Fast forward to today in Reuters: How one Chinese region shows risks of relying on heavy borrowing
After years of investment in infrastructure, some of it encouraged by the central government, Liaoning is China's only shrinking provincial economy, its population is in decline and its debt is almost three times annual revenues.In addition to its reliance on SOEs, Liaoning was also more reliant on industry, energy and industrial commodities. This was the trigger for Liaoning's troubles, but its development model is shared by most of the country to this day, evidenced by 45 trillion yuan in infrastructure plans for 2017.

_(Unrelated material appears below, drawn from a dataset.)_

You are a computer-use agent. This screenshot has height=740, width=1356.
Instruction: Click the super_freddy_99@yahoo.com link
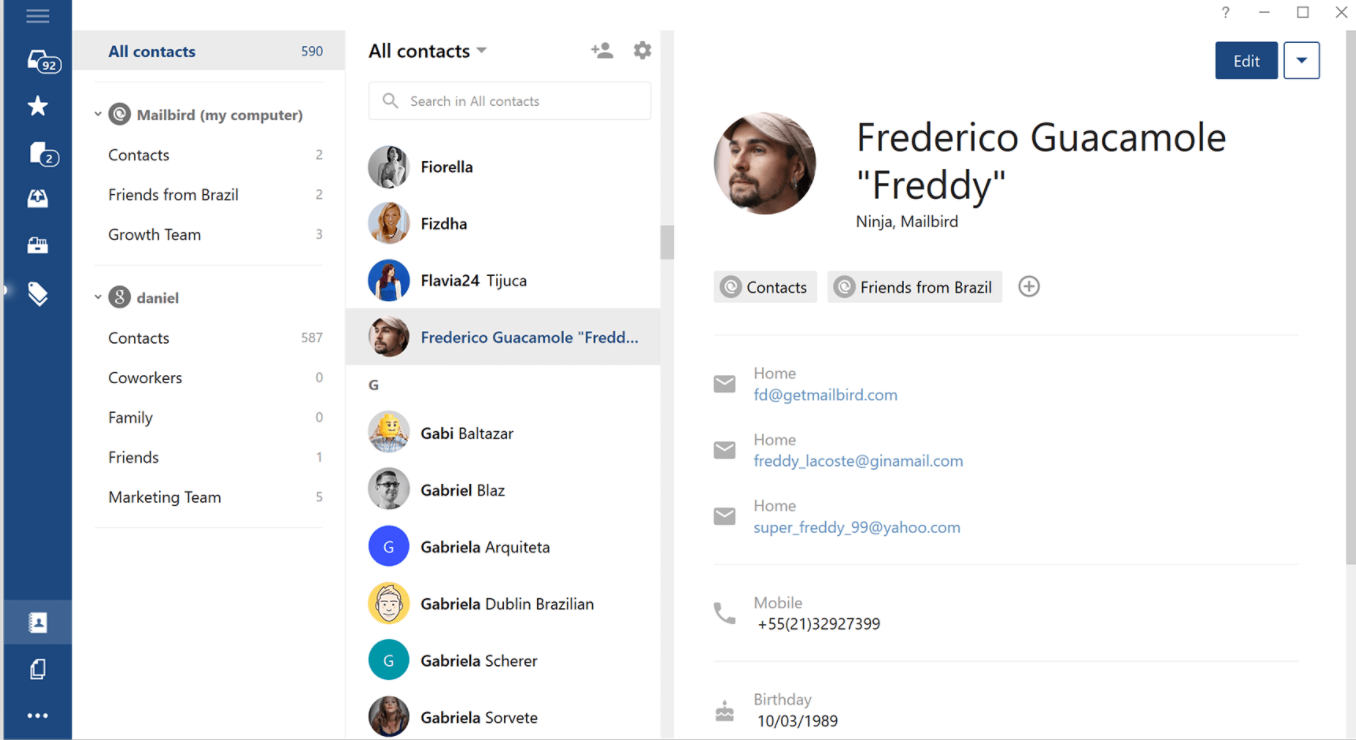click(x=857, y=527)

Liaoning highlights the risks of relying on repeated borrowing to invest in infrastructure and fuel economic activity - a regular fall-back policy China has used when GDP risks missing annual targets, including in 2016.
It also points to the urgency for China to move away from a reliance on state firms, which for decades provided China’s economic backbone. Most other provinces have reduced their reliance on state-firms to a much greater extent than Liaoning and its neighbors, Heilongjiang and Jilin. But they still wield considerable influence nationwide.
The whole nation is like a giant version of Liaoning, not as fragile, but with a similar risk profile. All of China has a rising debt load and will have similar demographics soon enough. One sector's implosion won't sink China, but the global economy performed relatively well from 2011 to 2017 despite troubles in natural resources. What happens when three or four major problems manifest simultaneously?